Invoice payment terms are the agreed rules for when, how and on what conditions a customer must pay you. The best terms are clear in the contract, repeated on the invoice, and realistic for the way your business actually operates.

In the UK, the wording matters because unclear payment timing, late fee clauses and inconsistent documents can make recovery harder and create avoidable disputes.

  • Set a precise due date or a clear method for calculating it
  • Make sure your quote, proposal, contract, purchase order and invoice all say the same thing
  • State whether deposits, stage payments or upfront fees apply
  • Explain late payment charges, interest and debt recovery rights carefully
  • Check whether the customer is a business, public body or consumer, because the rules and expectations differ
  • Say how invoices must be issued and where they must be sent
  • Deal with disputes, part payments, set-off and suspension rights in the contract
  • Keep written records before you rely on a verbal promise about payment timing

What Setting Invoice Payment Terms Means For UK Businesses

Setting invoice payment terms means agreeing the payment timetable and consequences of late payment before the work is done, not improvising after the invoice has been ignored.

For many SMEs, payment terms are treated as an admin detail. Legally and commercially, they are part of your contract. They shape when payment falls due, what happens if the customer disputes the invoice, whether you can charge interest, and how much leverage you have if the account becomes overdue.

What payment terms usually cover

Most invoice payment terms deal with a small set of practical issues. If these points are not written clearly, this is where founders often get caught.

  • The due date, such as payment within 7, 14 or 30 days of the invoice date
  • The trigger for payment, such as order confirmation, delivery, project milestone or invoice receipt
  • Accepted payment methods, such as bank transfer or direct debit
  • Whether VAT is included or added separately
  • Deposits, retainers or stage payments
  • Whether late payment interest or fixed recovery charges apply
  • What happens if the customer raises a dispute
  • Whether you can suspend further work or withhold delivery if invoices remain unpaid

Why contract wording matters as much as the invoice

An invoice is not a magic legal tool that creates whatever terms you print on it. If the contract, quote, statement of work or purchase order says one thing and the invoice says another, the real question is what the parties agreed overall.

That means your payment terms should appear in the main customer contract or standard written terms and conditions, not only on the invoice footer. Repeating the terms on the invoice is still useful, but it works best as a reminder of the agreed position rather than a surprise after the deal has already been made.

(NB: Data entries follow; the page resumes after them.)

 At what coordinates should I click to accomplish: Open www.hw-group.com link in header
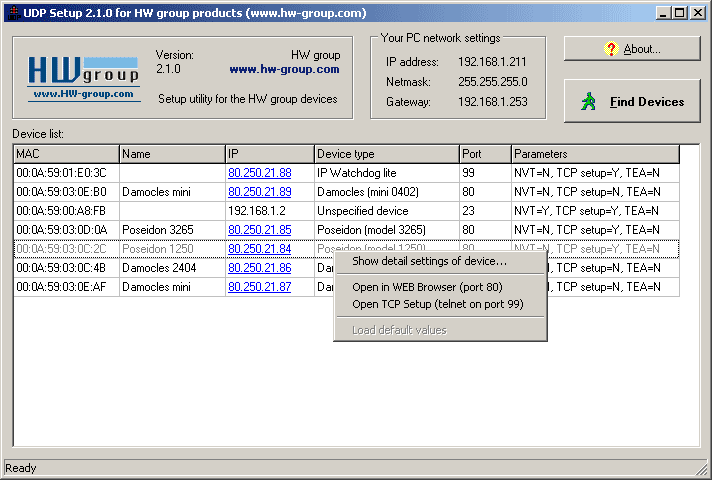[x=284, y=70]
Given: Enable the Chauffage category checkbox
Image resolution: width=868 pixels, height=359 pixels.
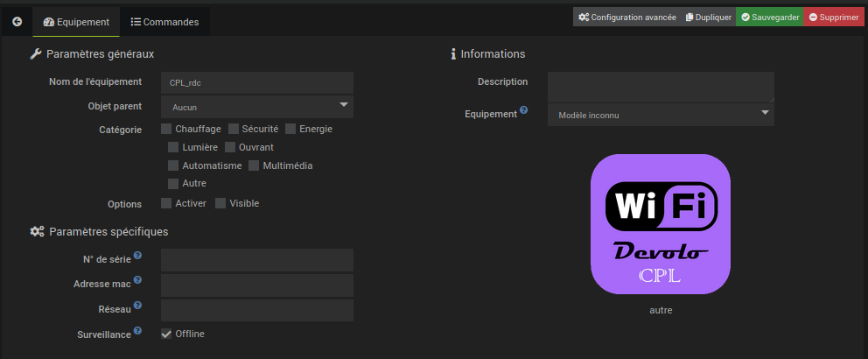Looking at the screenshot, I should pyautogui.click(x=167, y=129).
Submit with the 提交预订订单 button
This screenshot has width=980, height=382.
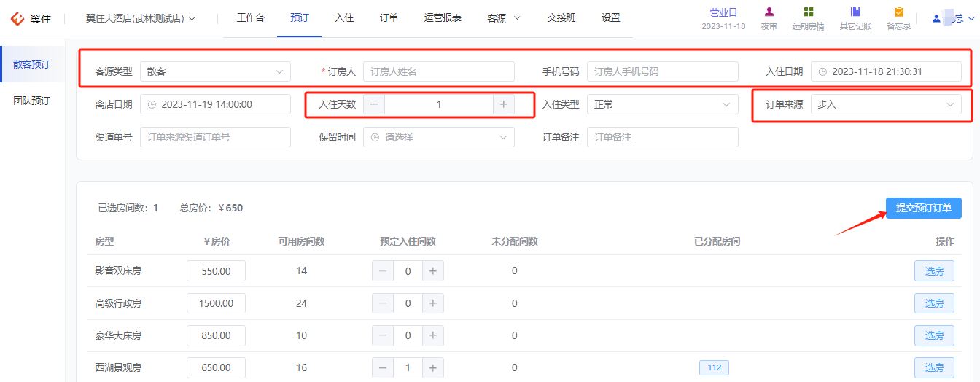coord(924,208)
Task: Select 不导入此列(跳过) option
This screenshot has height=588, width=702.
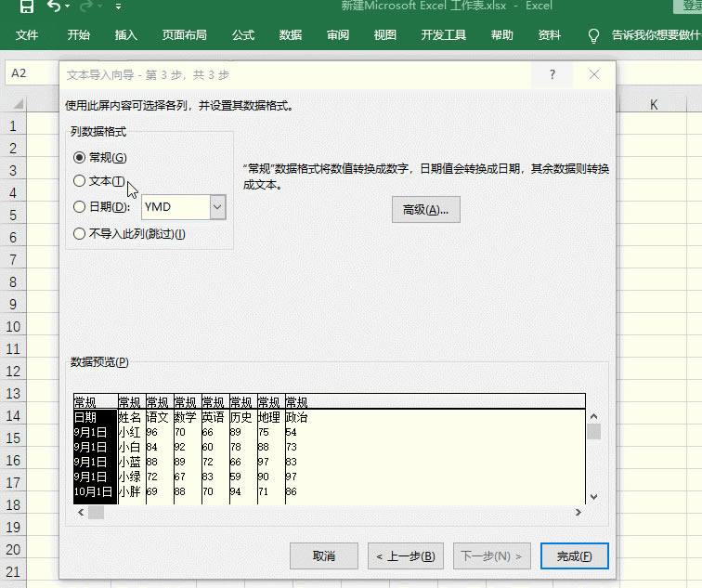Action: (x=80, y=234)
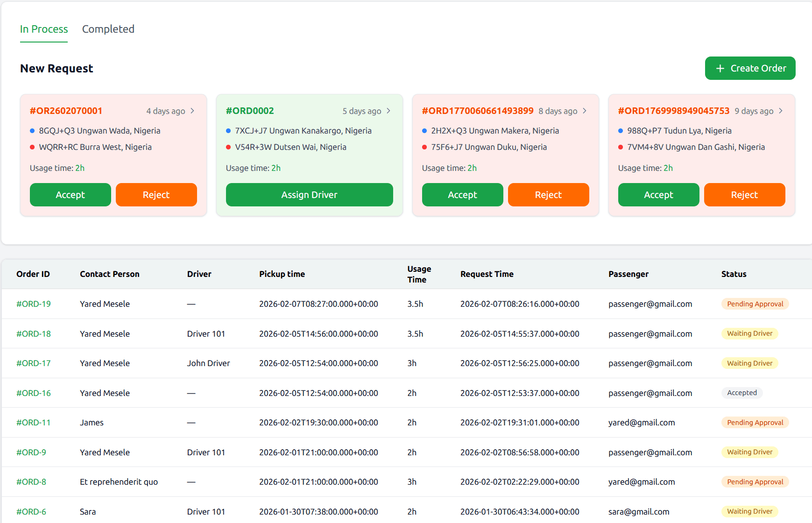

Common payment structures used by UK businesses

The right structure depends on your bargaining power, the type of work and how much risk you carry before you get paid.

  • Upfront payment, often used for smaller orders, bespoke goods or first-time customers
  • Deposit plus balance, useful where you commit labour or materials before delivery
  • Stage payments, common for design, software, consulting and project work
  • Monthly retainer billing, often used for ongoing services
  • End-of-month terms, where payment is due a set number of days after month end
  • Payment on delivery, more common in goods-based trading relationships

Before you accept the customer's standard terms, check whether the payment structure shifts too much risk onto your business. Long payment cycles can look manageable on paper, but they can leave you funding staff time, stock or supplier costs for months.

UK businesses may have statutory rights in some business-to-business cases when invoices are paid late. Depending on the circumstances, this can include statutory interest and fixed compensation under late payment legislation.

That does not mean every late payment issue resolves itself automatically. Your contract should still say when payment is due and what charges may apply. If your documents are inconsistent or the due date is uncertain, enforcing those rights becomes more difficult.

Public sector bodies and larger businesses may also be subject to specific expectations or reporting frameworks around payment practices. Even where those rules do not directly help you recover a debt, they can affect how payment terms are negotiated and what is considered commercially reasonable.

Business customers and consumer customers are different

If you invoice consumers, payment terms need extra care. Terms that are standard in business-to-business trading may not be fair or enforceable in the same way when dealing with consumers.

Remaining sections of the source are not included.